The Ottoman Empire was attacked by its neighbours in a concerted grab for territory in 1912 with a flood of Muslim refugees absorbed by the Ottomans. War was a feature of life during these times with repeated expulsions of Old Greeks, Armenians and finally ethnic Greeks from western Anatolia who spoke only Turkish and who lived in complete harmony with the native Turks.
Karavatuk (Blackbird), a Muslim Turk and Mehmetcik (Robin) a Greek Christian grew up the best of friends. They played with whistles in the hills which perfectly mimicked the birds after which they were named. War took Karavatuk to the Gelibolu (Gallipoli) campaign and the awful conditions of war. Mehmetcik, a Christian, was forced to work in a labour battalion because Christians could not fight in a Jihad or Holy War. Mehmetcik deserted and became Red Wolf, a Robin’s colours, a bandit.

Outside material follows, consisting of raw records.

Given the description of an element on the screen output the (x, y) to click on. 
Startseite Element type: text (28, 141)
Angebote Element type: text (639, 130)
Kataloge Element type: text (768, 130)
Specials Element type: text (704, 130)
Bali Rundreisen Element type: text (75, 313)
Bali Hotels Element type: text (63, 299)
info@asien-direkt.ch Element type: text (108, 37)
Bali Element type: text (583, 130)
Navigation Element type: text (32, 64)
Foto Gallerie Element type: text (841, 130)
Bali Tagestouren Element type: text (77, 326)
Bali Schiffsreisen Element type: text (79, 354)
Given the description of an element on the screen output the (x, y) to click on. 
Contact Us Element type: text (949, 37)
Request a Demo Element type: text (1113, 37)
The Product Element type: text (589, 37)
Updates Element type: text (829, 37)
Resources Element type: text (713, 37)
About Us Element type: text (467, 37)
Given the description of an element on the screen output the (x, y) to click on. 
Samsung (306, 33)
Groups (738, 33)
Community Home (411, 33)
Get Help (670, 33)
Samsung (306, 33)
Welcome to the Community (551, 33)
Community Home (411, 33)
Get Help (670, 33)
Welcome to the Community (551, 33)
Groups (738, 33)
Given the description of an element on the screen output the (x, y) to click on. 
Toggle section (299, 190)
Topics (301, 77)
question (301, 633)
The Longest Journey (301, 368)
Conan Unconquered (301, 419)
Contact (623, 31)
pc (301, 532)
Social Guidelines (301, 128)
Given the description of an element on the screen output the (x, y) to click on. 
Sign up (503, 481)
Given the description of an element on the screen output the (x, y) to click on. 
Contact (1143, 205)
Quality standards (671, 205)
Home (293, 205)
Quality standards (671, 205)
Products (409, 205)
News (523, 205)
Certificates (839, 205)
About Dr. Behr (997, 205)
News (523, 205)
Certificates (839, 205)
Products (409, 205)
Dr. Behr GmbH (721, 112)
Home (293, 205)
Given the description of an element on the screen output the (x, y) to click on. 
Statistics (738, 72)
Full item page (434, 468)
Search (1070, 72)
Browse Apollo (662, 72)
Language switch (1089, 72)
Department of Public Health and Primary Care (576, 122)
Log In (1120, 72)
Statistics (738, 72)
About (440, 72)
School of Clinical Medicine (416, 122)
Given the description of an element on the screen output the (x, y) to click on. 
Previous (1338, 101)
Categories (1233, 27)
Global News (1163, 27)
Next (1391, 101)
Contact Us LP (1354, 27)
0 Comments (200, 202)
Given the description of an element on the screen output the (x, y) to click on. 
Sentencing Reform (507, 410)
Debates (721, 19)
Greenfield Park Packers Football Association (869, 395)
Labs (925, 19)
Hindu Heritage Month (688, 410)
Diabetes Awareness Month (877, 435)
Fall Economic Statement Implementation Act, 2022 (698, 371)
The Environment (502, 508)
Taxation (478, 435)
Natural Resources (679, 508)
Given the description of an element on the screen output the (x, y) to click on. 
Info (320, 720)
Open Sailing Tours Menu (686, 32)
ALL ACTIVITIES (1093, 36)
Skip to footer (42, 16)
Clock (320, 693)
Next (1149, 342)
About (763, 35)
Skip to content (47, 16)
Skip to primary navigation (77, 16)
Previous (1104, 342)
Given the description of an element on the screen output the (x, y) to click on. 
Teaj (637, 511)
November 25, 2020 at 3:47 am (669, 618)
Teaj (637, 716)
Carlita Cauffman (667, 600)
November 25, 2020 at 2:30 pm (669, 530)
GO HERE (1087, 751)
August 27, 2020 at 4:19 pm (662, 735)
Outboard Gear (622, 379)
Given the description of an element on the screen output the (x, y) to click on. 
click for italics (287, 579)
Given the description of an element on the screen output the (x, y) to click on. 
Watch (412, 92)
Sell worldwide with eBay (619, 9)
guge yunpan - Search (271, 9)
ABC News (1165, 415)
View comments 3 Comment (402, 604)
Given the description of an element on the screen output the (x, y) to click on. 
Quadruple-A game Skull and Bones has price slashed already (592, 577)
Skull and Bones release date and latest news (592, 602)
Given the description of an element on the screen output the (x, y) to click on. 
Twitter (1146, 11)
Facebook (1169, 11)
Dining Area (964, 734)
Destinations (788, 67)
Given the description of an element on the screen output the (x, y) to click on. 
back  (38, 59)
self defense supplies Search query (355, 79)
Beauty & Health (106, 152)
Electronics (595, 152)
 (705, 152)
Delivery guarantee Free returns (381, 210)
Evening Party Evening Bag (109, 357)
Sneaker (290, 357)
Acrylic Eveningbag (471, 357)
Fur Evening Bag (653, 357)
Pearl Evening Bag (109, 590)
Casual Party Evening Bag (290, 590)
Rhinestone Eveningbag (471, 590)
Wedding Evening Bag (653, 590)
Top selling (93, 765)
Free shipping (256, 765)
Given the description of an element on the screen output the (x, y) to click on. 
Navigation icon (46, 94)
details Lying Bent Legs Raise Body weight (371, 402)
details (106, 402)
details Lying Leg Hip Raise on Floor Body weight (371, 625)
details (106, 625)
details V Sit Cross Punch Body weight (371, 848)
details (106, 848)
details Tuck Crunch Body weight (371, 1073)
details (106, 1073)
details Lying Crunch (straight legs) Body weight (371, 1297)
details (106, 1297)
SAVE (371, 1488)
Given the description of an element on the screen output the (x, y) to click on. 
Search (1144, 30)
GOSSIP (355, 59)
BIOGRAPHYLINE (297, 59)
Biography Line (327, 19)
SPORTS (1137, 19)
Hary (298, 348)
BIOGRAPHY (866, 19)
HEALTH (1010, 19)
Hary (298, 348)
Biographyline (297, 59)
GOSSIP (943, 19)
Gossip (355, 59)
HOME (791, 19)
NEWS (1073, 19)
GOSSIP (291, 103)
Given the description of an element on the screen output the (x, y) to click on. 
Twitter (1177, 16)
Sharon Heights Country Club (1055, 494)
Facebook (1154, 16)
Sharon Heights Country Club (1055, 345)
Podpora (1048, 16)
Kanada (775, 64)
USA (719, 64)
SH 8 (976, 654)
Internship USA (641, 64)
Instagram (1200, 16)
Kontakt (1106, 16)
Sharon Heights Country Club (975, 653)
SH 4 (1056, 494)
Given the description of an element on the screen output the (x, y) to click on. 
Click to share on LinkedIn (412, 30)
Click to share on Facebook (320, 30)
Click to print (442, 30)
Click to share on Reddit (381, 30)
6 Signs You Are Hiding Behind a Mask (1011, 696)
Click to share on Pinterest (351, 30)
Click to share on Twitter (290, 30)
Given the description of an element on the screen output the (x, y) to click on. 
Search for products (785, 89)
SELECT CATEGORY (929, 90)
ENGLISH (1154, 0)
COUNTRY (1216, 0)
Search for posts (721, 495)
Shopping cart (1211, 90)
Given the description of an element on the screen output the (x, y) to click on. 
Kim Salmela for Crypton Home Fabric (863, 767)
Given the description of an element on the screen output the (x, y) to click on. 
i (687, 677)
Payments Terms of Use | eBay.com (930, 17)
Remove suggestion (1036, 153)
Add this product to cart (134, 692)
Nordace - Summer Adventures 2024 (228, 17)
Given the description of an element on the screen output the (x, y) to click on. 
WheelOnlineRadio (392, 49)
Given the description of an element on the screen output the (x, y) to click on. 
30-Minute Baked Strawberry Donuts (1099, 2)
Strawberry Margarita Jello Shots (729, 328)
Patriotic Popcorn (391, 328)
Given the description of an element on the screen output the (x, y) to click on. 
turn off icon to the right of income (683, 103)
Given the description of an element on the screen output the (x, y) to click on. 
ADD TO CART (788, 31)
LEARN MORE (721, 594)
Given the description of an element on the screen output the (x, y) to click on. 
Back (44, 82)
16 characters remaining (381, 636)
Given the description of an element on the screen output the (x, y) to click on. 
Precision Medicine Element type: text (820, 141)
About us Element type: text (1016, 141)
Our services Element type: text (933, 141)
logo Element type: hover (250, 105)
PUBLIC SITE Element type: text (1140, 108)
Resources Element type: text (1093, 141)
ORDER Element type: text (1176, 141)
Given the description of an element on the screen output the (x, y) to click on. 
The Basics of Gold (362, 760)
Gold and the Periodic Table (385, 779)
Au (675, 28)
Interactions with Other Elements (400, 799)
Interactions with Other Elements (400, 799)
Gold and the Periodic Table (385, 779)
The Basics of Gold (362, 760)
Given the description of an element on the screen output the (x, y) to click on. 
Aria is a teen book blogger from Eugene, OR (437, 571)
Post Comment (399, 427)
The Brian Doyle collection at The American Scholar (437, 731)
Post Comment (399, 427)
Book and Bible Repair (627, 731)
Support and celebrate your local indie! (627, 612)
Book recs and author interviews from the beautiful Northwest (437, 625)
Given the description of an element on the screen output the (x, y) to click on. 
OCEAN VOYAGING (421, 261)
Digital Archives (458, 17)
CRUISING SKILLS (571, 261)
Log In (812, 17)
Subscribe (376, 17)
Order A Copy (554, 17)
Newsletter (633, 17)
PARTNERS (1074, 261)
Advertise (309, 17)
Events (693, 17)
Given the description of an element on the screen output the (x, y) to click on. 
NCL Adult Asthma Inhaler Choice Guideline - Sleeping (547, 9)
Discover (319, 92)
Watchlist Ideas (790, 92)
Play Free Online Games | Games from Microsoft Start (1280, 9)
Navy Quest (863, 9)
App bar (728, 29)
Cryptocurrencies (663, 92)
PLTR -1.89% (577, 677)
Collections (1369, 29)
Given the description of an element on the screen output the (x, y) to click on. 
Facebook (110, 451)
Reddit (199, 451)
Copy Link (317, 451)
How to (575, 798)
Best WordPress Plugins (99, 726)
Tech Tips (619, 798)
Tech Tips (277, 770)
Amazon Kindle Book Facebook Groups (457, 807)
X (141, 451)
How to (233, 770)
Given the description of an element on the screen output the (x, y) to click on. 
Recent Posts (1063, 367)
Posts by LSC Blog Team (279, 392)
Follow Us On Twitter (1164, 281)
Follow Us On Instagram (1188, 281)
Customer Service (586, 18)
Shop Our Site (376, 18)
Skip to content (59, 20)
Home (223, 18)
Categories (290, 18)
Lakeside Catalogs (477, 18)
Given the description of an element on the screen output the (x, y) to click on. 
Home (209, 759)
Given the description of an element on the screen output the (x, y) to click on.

Karavatuk wrote his experiences down, he learned the skills of writing from Mehmetcik. Muslims only learned the Suras of the Koran in school, no mathematics or writing. Karavatuk was an accomplished sniper in Gallipoli accounting for 150 Franks (Christians), he describes the predictable attacks of the British Franks who were slaughtered in large numbers.
The main characters in the book are allowed to ascribe their own personal accounts. Mustafa Kemal’s determined efforts to modernise and secularise Turkey provide an essential backdrop to the turmoil in ordinary people’s lives. Philothei and Ibrahim from very different traditions play out their own tragedy when the outside world intrudes.
Religion, nationalism, forced marches and massacres destroy the peaceful fabric of life.
Karavatuk writes the history of Eskibahce as the outside world intrudes. This is an epic in sensual detail, an enchanting read.